**What is expected:** Print every one of the lines below verbatim, in the same order, without changing a single character.

**Information given:**

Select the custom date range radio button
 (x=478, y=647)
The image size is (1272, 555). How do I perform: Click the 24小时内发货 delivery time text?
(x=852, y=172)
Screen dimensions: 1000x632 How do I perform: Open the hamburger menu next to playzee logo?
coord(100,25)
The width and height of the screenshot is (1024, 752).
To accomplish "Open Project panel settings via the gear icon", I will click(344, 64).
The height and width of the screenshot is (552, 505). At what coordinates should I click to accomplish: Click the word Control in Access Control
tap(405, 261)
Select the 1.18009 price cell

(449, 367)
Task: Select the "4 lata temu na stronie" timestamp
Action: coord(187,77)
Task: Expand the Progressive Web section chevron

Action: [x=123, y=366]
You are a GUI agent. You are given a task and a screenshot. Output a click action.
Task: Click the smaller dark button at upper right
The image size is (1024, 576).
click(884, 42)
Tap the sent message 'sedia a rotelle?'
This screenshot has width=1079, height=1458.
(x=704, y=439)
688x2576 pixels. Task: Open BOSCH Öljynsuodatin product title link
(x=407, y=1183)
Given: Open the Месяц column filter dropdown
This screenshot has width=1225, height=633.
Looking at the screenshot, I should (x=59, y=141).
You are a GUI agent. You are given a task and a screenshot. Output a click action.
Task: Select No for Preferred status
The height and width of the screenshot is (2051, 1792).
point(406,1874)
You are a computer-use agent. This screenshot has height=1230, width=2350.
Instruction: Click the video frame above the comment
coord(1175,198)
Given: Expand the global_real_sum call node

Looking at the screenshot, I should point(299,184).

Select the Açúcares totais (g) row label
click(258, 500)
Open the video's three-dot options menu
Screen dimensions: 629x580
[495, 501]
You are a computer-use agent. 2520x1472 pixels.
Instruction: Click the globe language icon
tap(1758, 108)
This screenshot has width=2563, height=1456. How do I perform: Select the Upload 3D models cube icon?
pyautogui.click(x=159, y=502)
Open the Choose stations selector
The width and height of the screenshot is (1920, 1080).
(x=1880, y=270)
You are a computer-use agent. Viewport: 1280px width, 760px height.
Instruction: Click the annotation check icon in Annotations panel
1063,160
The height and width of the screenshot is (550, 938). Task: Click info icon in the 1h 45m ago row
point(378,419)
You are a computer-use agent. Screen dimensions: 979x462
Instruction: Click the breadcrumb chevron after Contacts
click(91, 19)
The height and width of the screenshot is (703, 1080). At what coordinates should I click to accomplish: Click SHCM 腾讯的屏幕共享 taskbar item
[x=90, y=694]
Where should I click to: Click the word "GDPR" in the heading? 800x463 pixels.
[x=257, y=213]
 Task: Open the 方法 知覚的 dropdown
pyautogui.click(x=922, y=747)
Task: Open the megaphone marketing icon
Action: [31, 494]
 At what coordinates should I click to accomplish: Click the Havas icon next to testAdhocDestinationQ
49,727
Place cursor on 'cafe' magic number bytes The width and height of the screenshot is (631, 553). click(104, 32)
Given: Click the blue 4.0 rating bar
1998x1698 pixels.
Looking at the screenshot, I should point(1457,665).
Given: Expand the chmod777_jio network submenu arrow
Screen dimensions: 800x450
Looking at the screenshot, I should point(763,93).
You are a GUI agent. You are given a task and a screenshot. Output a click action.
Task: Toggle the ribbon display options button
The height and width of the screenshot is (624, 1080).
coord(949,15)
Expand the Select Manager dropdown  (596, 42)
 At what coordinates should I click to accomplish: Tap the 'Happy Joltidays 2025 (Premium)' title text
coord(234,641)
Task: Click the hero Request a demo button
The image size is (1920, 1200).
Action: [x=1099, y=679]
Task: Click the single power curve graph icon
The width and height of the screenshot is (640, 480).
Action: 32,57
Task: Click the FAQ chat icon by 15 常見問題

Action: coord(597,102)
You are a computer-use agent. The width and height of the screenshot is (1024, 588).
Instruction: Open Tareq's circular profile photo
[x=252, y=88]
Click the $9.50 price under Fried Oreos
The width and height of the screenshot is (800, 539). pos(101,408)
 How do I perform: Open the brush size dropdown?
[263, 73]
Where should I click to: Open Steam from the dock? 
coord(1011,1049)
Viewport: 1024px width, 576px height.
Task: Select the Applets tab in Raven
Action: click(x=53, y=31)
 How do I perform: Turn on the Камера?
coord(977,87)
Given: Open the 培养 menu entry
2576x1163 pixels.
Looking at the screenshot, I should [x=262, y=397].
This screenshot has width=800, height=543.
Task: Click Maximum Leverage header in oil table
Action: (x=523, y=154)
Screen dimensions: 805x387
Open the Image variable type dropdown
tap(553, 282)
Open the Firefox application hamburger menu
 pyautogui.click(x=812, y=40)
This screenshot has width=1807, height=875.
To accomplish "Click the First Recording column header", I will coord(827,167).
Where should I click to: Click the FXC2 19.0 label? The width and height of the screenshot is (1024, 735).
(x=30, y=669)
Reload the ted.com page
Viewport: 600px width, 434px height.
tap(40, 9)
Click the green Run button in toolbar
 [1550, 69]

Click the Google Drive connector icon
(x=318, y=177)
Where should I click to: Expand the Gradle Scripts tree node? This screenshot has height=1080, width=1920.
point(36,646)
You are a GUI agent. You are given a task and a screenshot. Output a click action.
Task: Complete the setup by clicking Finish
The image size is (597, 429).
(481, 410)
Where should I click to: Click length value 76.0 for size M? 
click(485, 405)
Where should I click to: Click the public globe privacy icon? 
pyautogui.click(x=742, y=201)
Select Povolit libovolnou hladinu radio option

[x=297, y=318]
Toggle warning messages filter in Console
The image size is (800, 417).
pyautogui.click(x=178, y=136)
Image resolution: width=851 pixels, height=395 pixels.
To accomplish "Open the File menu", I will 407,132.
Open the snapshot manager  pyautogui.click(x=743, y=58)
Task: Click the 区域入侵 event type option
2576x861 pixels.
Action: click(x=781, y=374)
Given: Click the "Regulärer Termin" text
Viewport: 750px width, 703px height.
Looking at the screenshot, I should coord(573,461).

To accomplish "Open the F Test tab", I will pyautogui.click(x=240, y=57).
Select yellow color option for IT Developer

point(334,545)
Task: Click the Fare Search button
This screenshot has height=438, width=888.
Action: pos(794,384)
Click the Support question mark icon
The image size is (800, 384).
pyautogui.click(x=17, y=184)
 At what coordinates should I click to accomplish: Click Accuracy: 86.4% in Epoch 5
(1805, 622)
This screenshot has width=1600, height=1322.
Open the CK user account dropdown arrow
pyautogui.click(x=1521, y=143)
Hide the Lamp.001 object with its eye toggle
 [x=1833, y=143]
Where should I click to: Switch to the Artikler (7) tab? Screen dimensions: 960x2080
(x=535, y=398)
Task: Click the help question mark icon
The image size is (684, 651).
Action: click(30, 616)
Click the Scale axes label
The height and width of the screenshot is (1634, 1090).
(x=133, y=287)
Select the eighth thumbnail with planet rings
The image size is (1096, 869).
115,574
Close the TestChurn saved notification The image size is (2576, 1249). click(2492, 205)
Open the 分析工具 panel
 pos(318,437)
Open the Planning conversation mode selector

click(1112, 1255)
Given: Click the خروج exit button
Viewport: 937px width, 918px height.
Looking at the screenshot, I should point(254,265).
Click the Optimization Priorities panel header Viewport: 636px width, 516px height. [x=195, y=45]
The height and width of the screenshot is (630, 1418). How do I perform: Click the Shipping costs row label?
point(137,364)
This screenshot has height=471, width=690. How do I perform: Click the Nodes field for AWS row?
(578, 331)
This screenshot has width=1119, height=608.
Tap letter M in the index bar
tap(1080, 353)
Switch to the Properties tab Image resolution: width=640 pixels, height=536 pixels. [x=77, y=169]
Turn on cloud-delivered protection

**The solution:**
Select the custom date range radio button
 (x=478, y=647)
The image size is (1272, 555). How do I perform: Click the 24小时内发货 delivery time text?
(x=852, y=172)
Screen dimensions: 1000x632 How do I perform: Open the hamburger menu next to playzee logo?
coord(100,25)
The width and height of the screenshot is (1024, 752).
To accomplish "Open Project panel settings via the gear icon", I will click(344, 64).
The height and width of the screenshot is (552, 505). At what coordinates should I click to accomplish: Click the word Control in Access Control
tap(405, 261)
Select the 1.18009 price cell

(449, 367)
Task: Select the "4 lata temu na stronie" timestamp
Action: coord(187,77)
Task: Expand the Progressive Web section chevron

Action: [x=123, y=366]
You are a GUI agent. You are given a task and a screenshot. Output a click action.
Task: Click the smaller dark button at upper right
The image size is (1024, 576).
click(884, 42)
Tap the sent message 'sedia a rotelle?'
This screenshot has width=1079, height=1458.
(x=704, y=439)
688x2576 pixels. Task: Open BOSCH Öljynsuodatin product title link
(x=407, y=1183)
Given: Open the Месяц column filter dropdown
This screenshot has width=1225, height=633.
Looking at the screenshot, I should (x=59, y=141).
You are a GUI agent. You are given a task and a screenshot. Output a click action.
Task: Select No for Preferred status
The height and width of the screenshot is (2051, 1792).
point(406,1874)
You are a computer-use agent. This screenshot has height=1230, width=2350.
Instruction: Click the video frame above the comment
coord(1175,198)
Given: Expand the global_real_sum call node

Looking at the screenshot, I should point(299,184).

Select the Açúcares totais (g) row label
click(258, 500)
Open the video's three-dot options menu
Screen dimensions: 629x580
[495, 501]
You are a computer-use agent. 2520x1472 pixels.
Instruction: Click the globe language icon
tap(1758, 108)
This screenshot has width=2563, height=1456. How do I perform: Select the Upload 3D models cube icon?
pyautogui.click(x=159, y=502)
Open the Choose stations selector
The width and height of the screenshot is (1920, 1080).
(x=1880, y=270)
You are a computer-use agent. Viewport: 1280px width, 760px height.
Instruction: Click the annotation check icon in Annotations panel
1063,160
The height and width of the screenshot is (550, 938). Task: Click info icon in the 1h 45m ago row
point(378,419)
You are a computer-use agent. Screen dimensions: 979x462
Instruction: Click the breadcrumb chevron after Contacts
click(91, 19)
The height and width of the screenshot is (703, 1080). At what coordinates should I click to accomplish: Click SHCM 腾讯的屏幕共享 taskbar item
[x=90, y=694]
Where should I click to: Click the word "GDPR" in the heading? 800x463 pixels.
[x=257, y=213]
 Task: Open the 方法 知覚的 dropdown
pyautogui.click(x=922, y=747)
Task: Open the megaphone marketing icon
Action: [31, 494]
 At what coordinates should I click to accomplish: Click the Havas icon next to testAdhocDestinationQ
49,727
Place cursor on 'cafe' magic number bytes The width and height of the screenshot is (631, 553). click(104, 32)
Given: Click the blue 4.0 rating bar
1998x1698 pixels.
Looking at the screenshot, I should point(1457,665).
Given: Expand the chmod777_jio network submenu arrow
Screen dimensions: 800x450
Looking at the screenshot, I should point(763,93).
You are a GUI agent. You are given a task and a screenshot. Output a click action.
Task: Toggle the ribbon display options button
The height and width of the screenshot is (624, 1080).
coord(949,15)
Expand the Select Manager dropdown  (596, 42)
 At what coordinates should I click to accomplish: Tap the 'Happy Joltidays 2025 (Premium)' title text
coord(234,641)
Task: Click the hero Request a demo button
The image size is (1920, 1200).
Action: [x=1099, y=679]
Task: Click the single power curve graph icon
The width and height of the screenshot is (640, 480).
Action: 32,57
Task: Click the FAQ chat icon by 15 常見問題

Action: coord(597,102)
You are a computer-use agent. The width and height of the screenshot is (1024, 588).
Instruction: Open Tareq's circular profile photo
[x=252, y=88]
Click the $9.50 price under Fried Oreos
The width and height of the screenshot is (800, 539). pos(101,408)
 How do I perform: Open the brush size dropdown?
[263, 73]
Where should I click to: Open Steam from the dock? 
coord(1011,1049)
Viewport: 1024px width, 576px height.
Task: Select the Applets tab in Raven
Action: click(x=53, y=31)
 How do I perform: Turn on the Камера?
coord(977,87)
Given: Open the 培养 menu entry
2576x1163 pixels.
Looking at the screenshot, I should [x=262, y=397].
This screenshot has width=800, height=543.
Task: Click Maximum Leverage header in oil table
Action: (x=523, y=154)
Screen dimensions: 805x387
Open the Image variable type dropdown
tap(553, 282)
Open the Firefox application hamburger menu
 pyautogui.click(x=812, y=40)
This screenshot has width=1807, height=875.
To accomplish "Click the First Recording column header", I will coord(827,167).
Where should I click to: Click the FXC2 19.0 label? The width and height of the screenshot is (1024, 735).
(x=30, y=669)
Reload the ted.com page
Viewport: 600px width, 434px height.
tap(40, 9)
Click the green Run button in toolbar
 [1550, 69]

Click the Google Drive connector icon
(x=318, y=177)
Where should I click to: Expand the Gradle Scripts tree node? This screenshot has height=1080, width=1920.
point(36,646)
You are a GUI agent. You are given a task and a screenshot. Output a click action.
Task: Complete the setup by clicking Finish
The image size is (597, 429).
(481, 410)
Where should I click to: Click length value 76.0 for size M? 
click(485, 405)
Where should I click to: Click the public globe privacy icon? 
pyautogui.click(x=742, y=201)
Select Povolit libovolnou hladinu radio option

[x=297, y=318]
Toggle warning messages filter in Console
The image size is (800, 417).
pyautogui.click(x=178, y=136)
Image resolution: width=851 pixels, height=395 pixels.
To accomplish "Open the File menu", I will 407,132.
Open the snapshot manager  pyautogui.click(x=743, y=58)
Task: Click the 区域入侵 event type option
2576x861 pixels.
Action: click(x=781, y=374)
Given: Click the "Regulärer Termin" text
Viewport: 750px width, 703px height.
Looking at the screenshot, I should coord(573,461).

To accomplish "Open the F Test tab", I will pyautogui.click(x=240, y=57).
Select yellow color option for IT Developer

point(334,545)
Task: Click the Fare Search button
This screenshot has height=438, width=888.
Action: pos(794,384)
Click the Support question mark icon
The image size is (800, 384).
pyautogui.click(x=17, y=184)
 At what coordinates should I click to accomplish: Click Accuracy: 86.4% in Epoch 5
(1805, 622)
This screenshot has width=1600, height=1322.
Open the CK user account dropdown arrow
pyautogui.click(x=1521, y=143)
Hide the Lamp.001 object with its eye toggle
 [x=1833, y=143]
Where should I click to: Switch to the Artikler (7) tab? Screen dimensions: 960x2080
(x=535, y=398)
Task: Click the help question mark icon
The image size is (684, 651).
Action: click(30, 616)
Click the Scale axes label
The height and width of the screenshot is (1634, 1090).
(x=133, y=287)
Select the eighth thumbnail with planet rings
The image size is (1096, 869).
115,574
Close the TestChurn saved notification The image size is (2576, 1249). click(2492, 205)
Open the 分析工具 panel
 pos(318,437)
Open the Planning conversation mode selector

click(1112, 1255)
Given: Click the خروج exit button
Viewport: 937px width, 918px height.
Looking at the screenshot, I should point(254,265).
Click the Optimization Priorities panel header Viewport: 636px width, 516px height. [x=195, y=45]
The height and width of the screenshot is (630, 1418). How do I perform: Click the Shipping costs row label?
point(137,364)
This screenshot has height=471, width=690. How do I perform: Click the Nodes field for AWS row?
(578, 331)
This screenshot has width=1119, height=608.
Tap letter M in the index bar
tap(1080, 353)
Switch to the Properties tab Image resolution: width=640 pixels, height=536 pixels. [x=77, y=169]
Turn on cloud-delivered protection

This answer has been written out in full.